According to wikipedia,
"Tooth decay is an infectious disease, the key feature of which is an increase within dental plaque of bacteria such as Streptococcus mutans and Lactobacillus. These produce organic acids when carbohydrates, especially sugar, are eaten."
So low/no carb = low/no tooth decay. At least according to conventional wisdom.
Our western dental techniques have been honed over the last 150+ years, with dentists pulling teeth and capping them with the latest greatest compounds they have at their disposal. I, however, question an industry that is dependent on our ill-being, that is, the dental industry THRIVES on tooth decay.
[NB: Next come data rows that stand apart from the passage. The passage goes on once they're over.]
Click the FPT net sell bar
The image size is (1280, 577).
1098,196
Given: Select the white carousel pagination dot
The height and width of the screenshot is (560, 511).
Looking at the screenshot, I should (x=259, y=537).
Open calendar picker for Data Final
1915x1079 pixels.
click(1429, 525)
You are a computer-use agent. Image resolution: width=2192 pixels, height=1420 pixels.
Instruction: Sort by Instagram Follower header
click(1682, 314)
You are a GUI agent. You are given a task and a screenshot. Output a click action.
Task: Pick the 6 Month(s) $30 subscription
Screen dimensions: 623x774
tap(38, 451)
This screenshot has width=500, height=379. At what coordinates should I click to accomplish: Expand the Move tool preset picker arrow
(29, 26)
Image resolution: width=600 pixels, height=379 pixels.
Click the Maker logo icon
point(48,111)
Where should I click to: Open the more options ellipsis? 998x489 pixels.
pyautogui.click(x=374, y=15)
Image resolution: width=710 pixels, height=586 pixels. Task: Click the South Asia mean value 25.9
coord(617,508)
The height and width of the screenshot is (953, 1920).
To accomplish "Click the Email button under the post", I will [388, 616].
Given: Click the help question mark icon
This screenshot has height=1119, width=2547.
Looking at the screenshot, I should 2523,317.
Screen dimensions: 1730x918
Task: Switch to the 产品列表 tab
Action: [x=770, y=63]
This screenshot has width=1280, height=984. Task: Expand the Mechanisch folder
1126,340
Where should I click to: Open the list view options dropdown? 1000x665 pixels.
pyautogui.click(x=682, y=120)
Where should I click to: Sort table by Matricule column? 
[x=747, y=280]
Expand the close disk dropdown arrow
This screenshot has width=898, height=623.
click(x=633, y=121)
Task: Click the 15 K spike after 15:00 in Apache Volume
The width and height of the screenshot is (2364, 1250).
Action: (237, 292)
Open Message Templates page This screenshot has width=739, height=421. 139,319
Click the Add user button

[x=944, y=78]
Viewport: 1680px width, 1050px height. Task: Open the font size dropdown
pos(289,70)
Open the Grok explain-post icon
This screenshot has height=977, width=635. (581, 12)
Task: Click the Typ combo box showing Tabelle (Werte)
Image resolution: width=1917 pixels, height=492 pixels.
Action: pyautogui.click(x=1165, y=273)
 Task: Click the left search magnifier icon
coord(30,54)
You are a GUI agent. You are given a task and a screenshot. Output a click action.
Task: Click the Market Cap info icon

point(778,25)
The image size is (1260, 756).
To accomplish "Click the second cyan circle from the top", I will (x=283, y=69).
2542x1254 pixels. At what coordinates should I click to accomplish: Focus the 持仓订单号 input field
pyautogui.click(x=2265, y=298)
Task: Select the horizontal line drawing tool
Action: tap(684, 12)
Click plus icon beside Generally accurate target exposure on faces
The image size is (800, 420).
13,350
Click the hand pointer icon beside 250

"If brushing, flossing, massive fluoridation campaigns, and dental surgery were effective in preventing tooth decay, it would not get worse over time. It would stay the same, or get better. This is what I refer to as an unscientifically sound practice. If we are to examine the effects of our dental care as a society, the statistics clearly show it is a failure, as tooth decay becomes worse and worse over time." Source: http://www.naturalnews.com/022564.html
In addition, according to the same source, "We have tooth decay today because our food supply is so poor that many foods are lacking in the fat-soluble vitamins A, D, E, and K."
I would like to add that to absorb these fat soluble vitamins, we should probably eat some fat along with our veggies/lean meat vitamin sources.
I did a quick search on MDA and couldn't find this benefit addressed. I'm sure the readership would be enthused to hear about it, as well as some science based proofs. Weston A. Price was sure on the right track.
To re-mineralize our enamel, the minerals should be exposed to the teeth directly, as swallowing calcium does not actually help rebuild our teeth. However, a tooth's direct exposure to minerals, such as calcium or fluoride. allows the enamel to absorb them.
Primally, this is likely an evolutionary advantage to cavemen, whos teeth were sorely taxed by daily life, yet likely knawed on a lot of bones/marrow.
Ideas? I'm listening for your take, Mark, I'm neither scientist, nor dentist, nor nutrition expert by any means.